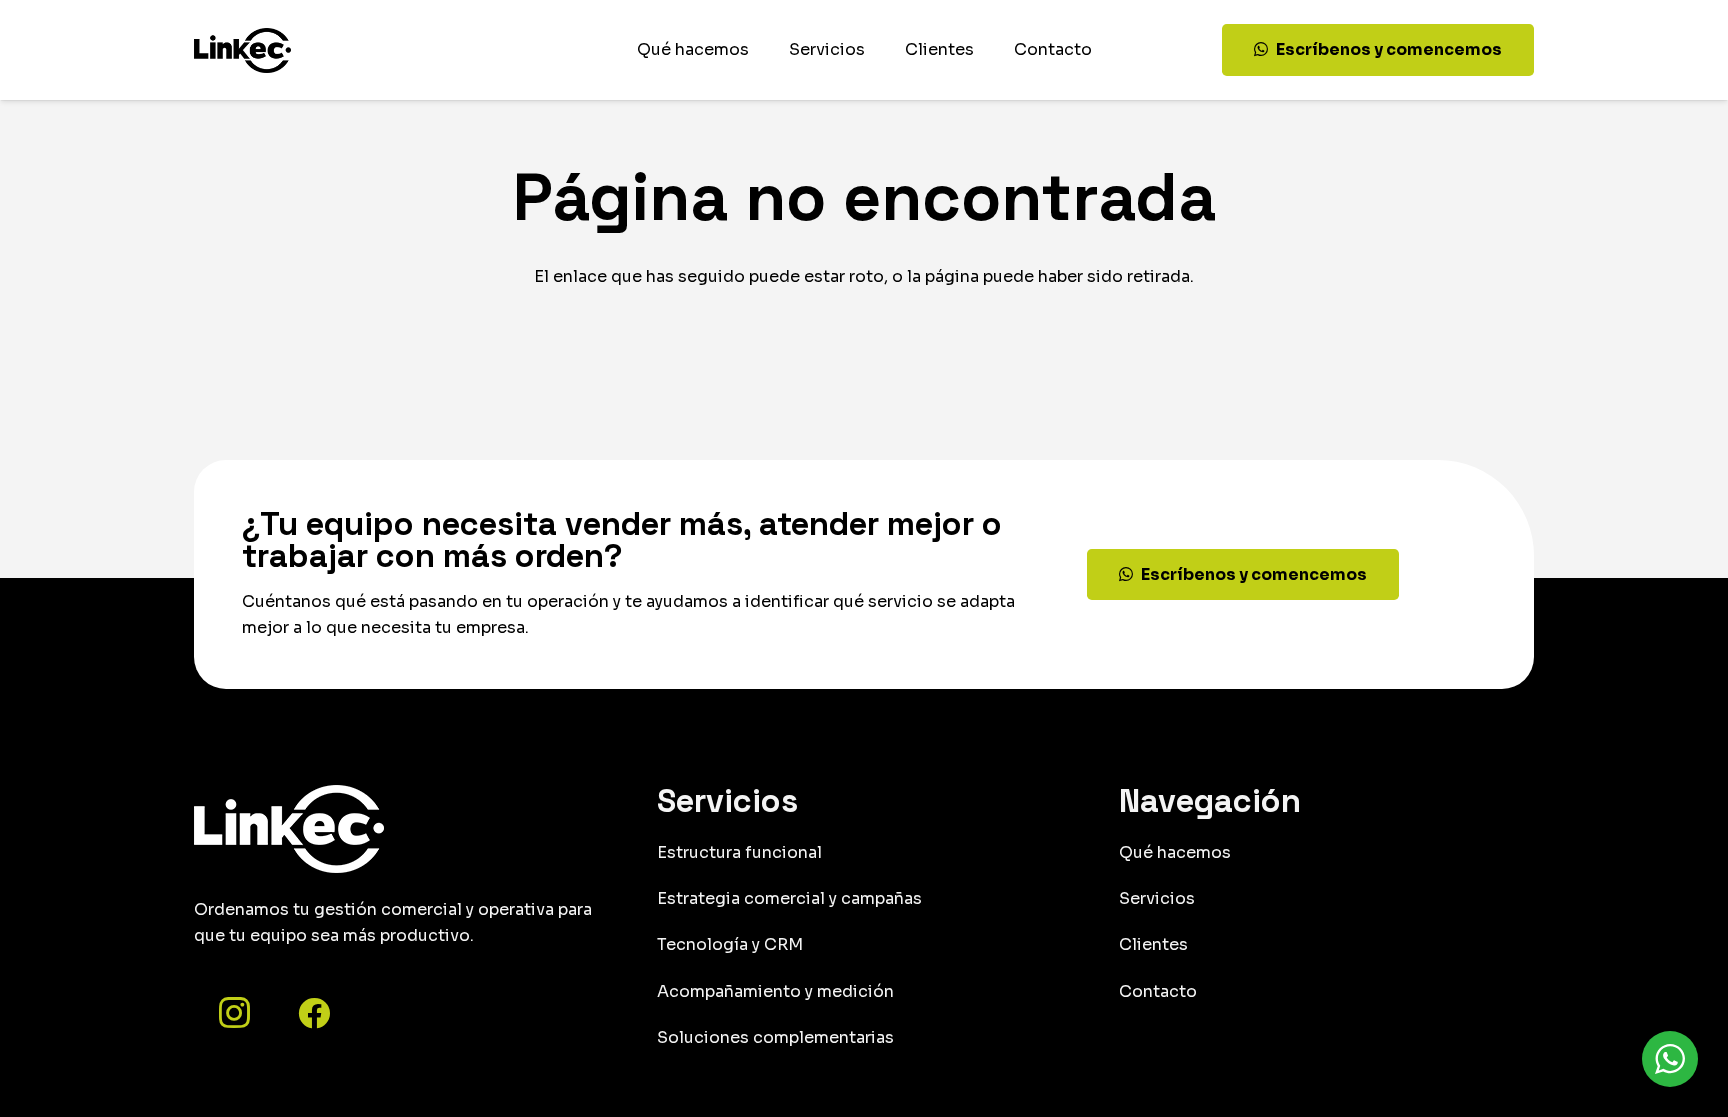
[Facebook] (314, 1013)
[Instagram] (234, 1013)
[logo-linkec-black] (242, 50)
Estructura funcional (739, 852)
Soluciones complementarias (775, 1037)
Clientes (1153, 944)
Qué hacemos (1175, 852)
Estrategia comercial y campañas (789, 898)
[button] (875, 50)
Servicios (1157, 898)
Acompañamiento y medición (775, 991)
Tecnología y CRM (730, 944)
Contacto (1158, 991)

_ _ _ _ _

This exercise calls for the line containing "Servicios (1157, 898)" and each line after it in the records, copied exactly.

Servicios (1157, 898)
Acompañamiento y medición (775, 991)
Tecnología y CRM (730, 944)
Contacto (1158, 991)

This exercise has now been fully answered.